EMS provides a software-as-a-service platform for warehouse management of excise-stamped goods, including but not limited to receiving, inventory management, stamp accounting, production scheduling, outbound dispatch, customer-portal access, and reporting.

EMS reserves the right to modify, enhance, or discontinue features of the Service at any time, with reasonable notice when changes materially affect Customer's use.

3. Subscription & Billing

3.1 Subscription Plans

The Service is offered on a subscription basis under tiered plans (Standard, Plus, Pro, Enterprise) defined on our pricing page. Each plan specifies a monthly fee and a quarterly volume threshold (number of inbound shipments).

3.2 Fees

All fees are payable in advance, in U.S. dollars, on a monthly recurring basis unless otherwise agreed in an order form. Annual prepayment options carry the discount stated on the pricing page.

3.3 Volume Overages

If Customer's actual quarterly inbound shipment volume exceeds the plan threshold, EMS will notify Customer at 80% and 100% utilisation. Continued use beyond the threshold requires either an upgrade to a higher tier (prorated to the day of upgrade) or a discussion of a custom Enterprise arrangement. EMS does not retroactively bill for overages.

3.4 Taxes

Fees are exclusive of all applicable taxes. Customer is responsible for paying all sales, use, GST, HST, VAT and similar taxes, except for taxes based on EMS's net income.

3.5 Late Payment

Overdue amounts may bear interest at the lesser of 1.5% per month or the maximum rate permitted by law. EMS may suspend the Service for accounts more than 30 days past due, after written notice.

4. Free Trials

EMS may offer a free trial period. During the trial, the Service is provided as-is and may be subject to feature limits. EMS reserves the right to modify or terminate trials at any time. Continued access at the end of a trial requires conversion to a paid plan.

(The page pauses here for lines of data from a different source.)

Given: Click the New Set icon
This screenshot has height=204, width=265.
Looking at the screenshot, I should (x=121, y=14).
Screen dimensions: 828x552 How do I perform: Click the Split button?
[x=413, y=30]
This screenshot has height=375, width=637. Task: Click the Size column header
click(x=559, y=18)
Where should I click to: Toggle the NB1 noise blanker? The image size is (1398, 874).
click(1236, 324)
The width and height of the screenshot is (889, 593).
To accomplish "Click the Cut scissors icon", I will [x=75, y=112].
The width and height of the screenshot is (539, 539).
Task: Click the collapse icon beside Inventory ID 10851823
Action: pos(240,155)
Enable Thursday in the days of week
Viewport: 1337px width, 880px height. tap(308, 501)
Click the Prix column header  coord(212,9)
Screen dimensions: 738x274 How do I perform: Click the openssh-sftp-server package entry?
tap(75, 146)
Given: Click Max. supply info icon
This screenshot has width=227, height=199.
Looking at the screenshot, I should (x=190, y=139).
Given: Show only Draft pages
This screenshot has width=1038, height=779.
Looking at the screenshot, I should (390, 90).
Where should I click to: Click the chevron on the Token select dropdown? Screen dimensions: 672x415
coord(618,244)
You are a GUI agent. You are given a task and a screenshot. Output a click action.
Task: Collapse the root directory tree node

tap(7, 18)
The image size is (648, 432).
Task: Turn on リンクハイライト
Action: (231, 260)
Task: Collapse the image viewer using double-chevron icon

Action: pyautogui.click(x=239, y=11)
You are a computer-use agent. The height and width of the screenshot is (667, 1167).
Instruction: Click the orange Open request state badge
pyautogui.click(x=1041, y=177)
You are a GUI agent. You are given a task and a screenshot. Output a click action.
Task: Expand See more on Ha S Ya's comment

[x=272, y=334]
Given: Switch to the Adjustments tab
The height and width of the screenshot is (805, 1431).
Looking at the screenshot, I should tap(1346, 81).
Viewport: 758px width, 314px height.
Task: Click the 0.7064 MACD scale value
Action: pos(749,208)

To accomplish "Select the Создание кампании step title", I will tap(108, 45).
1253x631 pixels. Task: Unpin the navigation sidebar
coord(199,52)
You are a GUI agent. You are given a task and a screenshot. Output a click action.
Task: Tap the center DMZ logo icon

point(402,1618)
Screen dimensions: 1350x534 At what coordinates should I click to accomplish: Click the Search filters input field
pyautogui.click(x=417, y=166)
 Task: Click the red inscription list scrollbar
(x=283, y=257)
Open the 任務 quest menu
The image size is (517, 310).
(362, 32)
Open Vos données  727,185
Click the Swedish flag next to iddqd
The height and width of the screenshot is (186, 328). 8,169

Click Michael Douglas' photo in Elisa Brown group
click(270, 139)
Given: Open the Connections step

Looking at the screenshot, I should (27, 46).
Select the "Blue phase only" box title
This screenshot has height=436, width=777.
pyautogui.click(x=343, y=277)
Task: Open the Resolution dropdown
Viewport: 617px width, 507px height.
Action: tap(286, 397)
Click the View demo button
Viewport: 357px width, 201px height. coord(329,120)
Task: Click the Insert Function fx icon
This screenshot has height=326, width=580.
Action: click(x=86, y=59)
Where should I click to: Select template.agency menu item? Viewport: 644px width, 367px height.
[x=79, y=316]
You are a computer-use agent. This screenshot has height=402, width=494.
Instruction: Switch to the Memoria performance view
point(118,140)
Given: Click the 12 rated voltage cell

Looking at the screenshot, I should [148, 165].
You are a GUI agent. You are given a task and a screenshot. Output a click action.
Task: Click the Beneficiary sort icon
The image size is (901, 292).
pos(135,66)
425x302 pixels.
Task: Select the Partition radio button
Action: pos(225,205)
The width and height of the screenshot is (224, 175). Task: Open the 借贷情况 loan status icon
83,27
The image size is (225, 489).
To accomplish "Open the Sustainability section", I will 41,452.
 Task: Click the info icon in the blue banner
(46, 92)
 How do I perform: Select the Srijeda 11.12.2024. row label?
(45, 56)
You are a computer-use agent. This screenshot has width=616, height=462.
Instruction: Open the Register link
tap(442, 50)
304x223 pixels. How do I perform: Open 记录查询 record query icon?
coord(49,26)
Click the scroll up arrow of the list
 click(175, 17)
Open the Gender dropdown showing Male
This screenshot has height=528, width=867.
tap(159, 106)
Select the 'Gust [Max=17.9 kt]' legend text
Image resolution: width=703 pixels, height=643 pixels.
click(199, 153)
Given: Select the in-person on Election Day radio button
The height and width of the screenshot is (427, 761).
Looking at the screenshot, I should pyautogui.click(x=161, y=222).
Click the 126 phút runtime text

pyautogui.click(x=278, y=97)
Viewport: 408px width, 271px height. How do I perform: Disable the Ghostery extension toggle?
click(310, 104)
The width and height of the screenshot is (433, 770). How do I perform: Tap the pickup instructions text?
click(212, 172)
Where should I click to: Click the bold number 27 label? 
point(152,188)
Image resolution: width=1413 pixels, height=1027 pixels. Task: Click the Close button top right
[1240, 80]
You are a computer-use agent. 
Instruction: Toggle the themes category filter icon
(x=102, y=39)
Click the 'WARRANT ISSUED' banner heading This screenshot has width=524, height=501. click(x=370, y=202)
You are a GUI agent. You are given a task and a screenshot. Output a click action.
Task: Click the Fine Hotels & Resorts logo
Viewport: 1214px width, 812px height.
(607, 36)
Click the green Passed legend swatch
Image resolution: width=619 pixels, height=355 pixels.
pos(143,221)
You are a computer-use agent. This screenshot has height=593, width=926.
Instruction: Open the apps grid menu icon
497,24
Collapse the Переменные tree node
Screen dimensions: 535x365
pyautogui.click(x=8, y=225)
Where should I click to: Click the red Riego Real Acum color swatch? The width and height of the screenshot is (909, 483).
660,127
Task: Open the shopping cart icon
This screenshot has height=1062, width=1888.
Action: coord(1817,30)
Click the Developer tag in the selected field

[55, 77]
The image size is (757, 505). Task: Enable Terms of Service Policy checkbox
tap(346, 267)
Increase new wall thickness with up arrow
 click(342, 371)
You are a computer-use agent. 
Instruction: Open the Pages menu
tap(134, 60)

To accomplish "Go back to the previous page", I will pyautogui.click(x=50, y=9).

5. Customer Responsibilities & Acceptable Use

Customer is responsible for:

Customer agrees not to: (a) reverse engineer, decompile, or attempt to extract the source code of the Service except as permitted by law; (b) use the Service to send spam or unlawful communications; (c) attempt to access another customer's data; (d) use the Service to violate any law, regulation, or third-party right; (e) introduce malicious code into the Service.

6. Customer Data & Ownership

Customer retains all right, title, and interest in and to Customer Data. Customer grants EMS a worldwide, non-exclusive, royalty-free license to host, process, transmit, display, and modify Customer Data solely as necessary to provide and improve the Service.

EMS may use aggregated and de-identified data derived from the Service for the purposes of operating, maintaining, and improving the Service, provided that such data does not identify Customer or any individual.

7. Data Processing & Privacy

EMS acts as a data processor with respect to personal data contained in Customer Data, and Customer acts as the data controller. EMS will process such personal data only in accordance with Customer's documented instructions and these Terms.

EMS maintains a separate Data Processing Addendum ("DPA") available to Customers on request, which governs the processing of personal data and incorporates standard contractual clauses where required by applicable law. The DPA forms part of these Terms when executed.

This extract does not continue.